**About this task**
In the material below, the lines from the one containing "Image resolution: width=1222" through the one containing "Open the Privacy Policy link" are to be given again exactly, ends included, and no others.

**Provided information**

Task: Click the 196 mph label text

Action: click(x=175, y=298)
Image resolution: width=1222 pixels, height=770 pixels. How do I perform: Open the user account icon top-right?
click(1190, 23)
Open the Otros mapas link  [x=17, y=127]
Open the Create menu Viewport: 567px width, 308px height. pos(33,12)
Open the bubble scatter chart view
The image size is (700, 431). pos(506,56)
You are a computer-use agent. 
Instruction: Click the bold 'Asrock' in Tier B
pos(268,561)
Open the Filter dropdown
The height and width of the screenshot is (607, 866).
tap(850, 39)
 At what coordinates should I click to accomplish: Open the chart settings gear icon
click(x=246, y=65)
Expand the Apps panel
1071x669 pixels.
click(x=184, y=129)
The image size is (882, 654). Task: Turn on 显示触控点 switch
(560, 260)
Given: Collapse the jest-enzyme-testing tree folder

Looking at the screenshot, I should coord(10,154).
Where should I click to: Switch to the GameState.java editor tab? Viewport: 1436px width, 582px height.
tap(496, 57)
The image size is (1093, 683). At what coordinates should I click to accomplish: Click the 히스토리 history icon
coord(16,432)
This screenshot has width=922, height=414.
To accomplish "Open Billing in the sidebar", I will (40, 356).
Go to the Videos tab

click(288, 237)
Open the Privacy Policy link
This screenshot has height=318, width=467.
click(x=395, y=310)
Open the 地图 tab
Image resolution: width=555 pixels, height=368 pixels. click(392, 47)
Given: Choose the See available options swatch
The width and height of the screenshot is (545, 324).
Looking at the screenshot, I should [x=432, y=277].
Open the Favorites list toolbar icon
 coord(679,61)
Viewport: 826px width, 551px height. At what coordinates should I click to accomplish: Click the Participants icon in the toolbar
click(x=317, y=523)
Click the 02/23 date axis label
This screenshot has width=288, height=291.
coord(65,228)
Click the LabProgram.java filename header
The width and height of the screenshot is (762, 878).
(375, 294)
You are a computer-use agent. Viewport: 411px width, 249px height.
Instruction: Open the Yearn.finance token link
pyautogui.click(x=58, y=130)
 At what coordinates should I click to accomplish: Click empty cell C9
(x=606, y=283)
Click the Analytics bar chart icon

**Response**
Image resolution: width=1222 pixels, height=770 pixels. How do I perform: Open the user account icon top-right?
click(1190, 23)
Open the Otros mapas link  [x=17, y=127]
Open the Create menu Viewport: 567px width, 308px height. pos(33,12)
Open the bubble scatter chart view
The image size is (700, 431). pos(506,56)
You are a computer-use agent. 
Instruction: Click the bold 'Asrock' in Tier B
pos(268,561)
Open the Filter dropdown
The height and width of the screenshot is (607, 866).
tap(850, 39)
 At what coordinates should I click to accomplish: Open the chart settings gear icon
click(x=246, y=65)
Expand the Apps panel
1071x669 pixels.
click(x=184, y=129)
The image size is (882, 654). Task: Turn on 显示触控点 switch
(560, 260)
Given: Collapse the jest-enzyme-testing tree folder

Looking at the screenshot, I should coord(10,154).
Where should I click to: Switch to the GameState.java editor tab? Viewport: 1436px width, 582px height.
tap(496, 57)
The image size is (1093, 683). At what coordinates should I click to accomplish: Click the 히스토리 history icon
coord(16,432)
This screenshot has width=922, height=414.
To accomplish "Open Billing in the sidebar", I will (40, 356).
Go to the Videos tab

click(288, 237)
Open the Privacy Policy link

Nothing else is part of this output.